Things are looking better and brighter now. I’m not referring to the weather forecast, which calls for a cold snap over the weekend, but to my personal psychological climate. Yesterday’s storms have largely passed. You want to know more? Well, if you insist…
The first thing that got me down yesterday was Romney’s withdrawal speech at CPAC. I wasn’t enamored of him as a candidate, but he seemed to me the best of the field. I think my dislike for McCain, like that of many conservatives, is mostly feelings-based. He bugs me, and I’m pretty sure I’d bug him if he knew me. I suspect that whenever he finds an excuse to give the Christian Right a wedgie, he goes away from the finished task with a warm feeling of having made the country a better place.
That said, I’m really tired of the people who call into radio shows and bark that McCain’s a liberal and they’d rather see Clinton or Obama in the White House. You have to live in a very bizarre alternate reality, it seems to me, to say that. I’d rather hire a guy who does his job well and cares about the welfare of my business, but gives me a hard time now and then, than hire a guy who’s polite and empathetic and keeps giving the stock away.
I like hyperbole as a satiric technique. I’ve been a big fan of Ann Coulter’s until recently. But some people seem to be taking their own hyperbole seriously.
If I wanted to be a member of the Silly Party, I’d register as a Democrat.
OK, on to the next low pressure area of Thursday. As I’ve said before, I’ve made it a custom over the last months to eat my Saturday lunch at a local Chinese buffet. The food is pretty good and the prices are low.
Well, for the last couple weeks the hostess has been telling everyone about Chinese New Year (Thursday, Feb. 7 this year). It was important to have lots of business on New Year’s Day, she explained, because according to their tradition, whatever you do on New Year’s you’ll do all year long.
Basically a superstition, but I’ve developed a personal interest in the restaurant, so I thought, why not? Give them a boost.
So I swung over after work, and was shown to a booth. The place had the biggest crowd I’d ever seen there.
I got up to load my first plate, and behold—there was no food. (That’s hyperbole [see above]). There was some sweet and sour chicken. Some egg rolls. Some wontons. No rice at all. All the other trays on the steam tables were empty. I realized that all the customers were sitting around waiting for the food to show up.
Eventually a few other things were brought out. Some fried rice (at last). Some shrimp. Some noodles. But more than half the trays were empty at any given time.
OK. I can understand this. They didn’t expect the turnout they got. There was probably only one guy in the kitchen, and he was desperately trying to keep up. And the hostess was doing all the waitressing and bussing, so I understand that she didn’t find time to clear away my used plates or refill my drink.
But when I decided I was done and went to the cash register, the hostess informed me that dinner was a higher price than what I was used to paying for lunch.
Even though there was way, way less food. And almost no service.

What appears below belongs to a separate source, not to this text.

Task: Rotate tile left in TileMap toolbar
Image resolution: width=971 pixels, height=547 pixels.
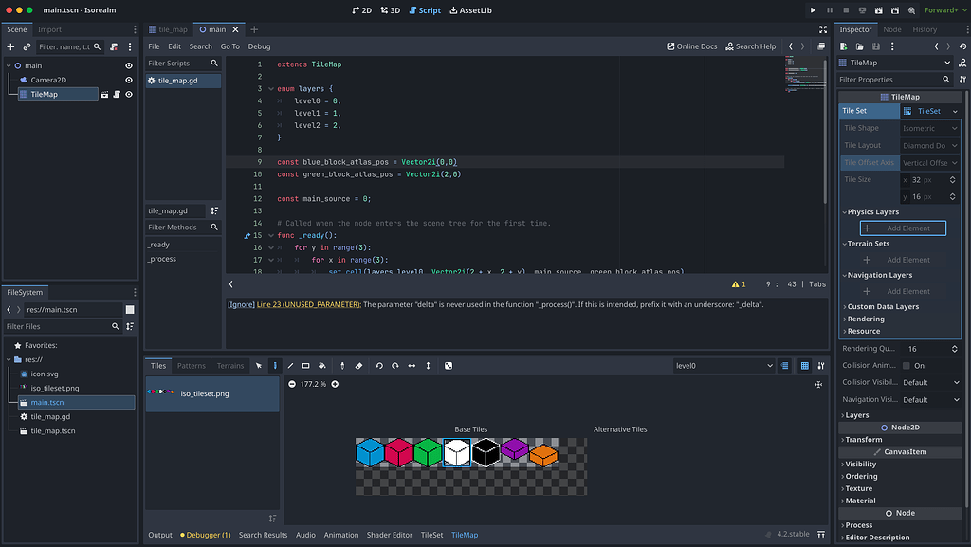Action: pyautogui.click(x=379, y=365)
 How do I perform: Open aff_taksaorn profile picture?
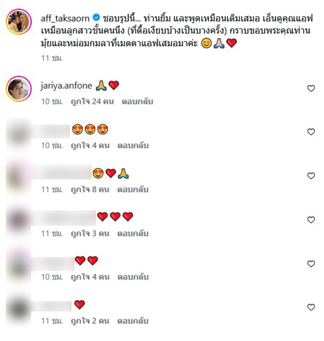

That, I thought, was adding injury to insult.
I dealt with the disappointment in my usual manner. I didn’t complain. I left my usual tip. But I probably won’t go back for a while. That’s how we passive-aggressives operate.
From what I’m told about Chinese culture, that’s how the Chinese do it too. So I’m being diverse and multicultural while I’m at it.
If what happened yesterday is what happens all year, I’m afraid they’re going to have twelve months of disgruntled customers.
So I was more bummed than before when I got home. There I found a dunning letter from a medical company with which I thought I had a payment arrangement (apparently I didn’t).
And then my renter told me the bathtub drain was clogged up.
After several hours wrestling with it, I discovered that the drain lever was closed.
But today I got home and found in the mail a refund check from my insurance company (I keep forgetting my mortgage company pays that bill).
So everything’s all right again.
I suppose it must have been a test. I’m not sure why God bothers to test me that way. He already knows how I’ll perform. If the test is to see whether I keep my cheerful attitude in the midst of a lot of petty annoyances, it’s kind of pointless. I’m never cheerful, even when I feel relatively good. You want to get a smile out of me, you’d better be a publisher with a book contract, or a woman out of my league willing to go out with me.
I suppose it was just a status check. Status: Surly (Normal).
Wow, that’s Chinese restaurant experience was terrible. I didn’t give a thought to eating Chinese this week. We have some good places in my area. Oh, well.
Lars, you just encountered standard practice at Chinese restaurants. Dinner usually differs from lunch in that it has shrimp and it costs $4-5 more. Very typical, my friend. Stick to the lunches.
I’m familiar with that practice. And I wouldn’t have been chafed by it, if I’d actually gotten a dinner.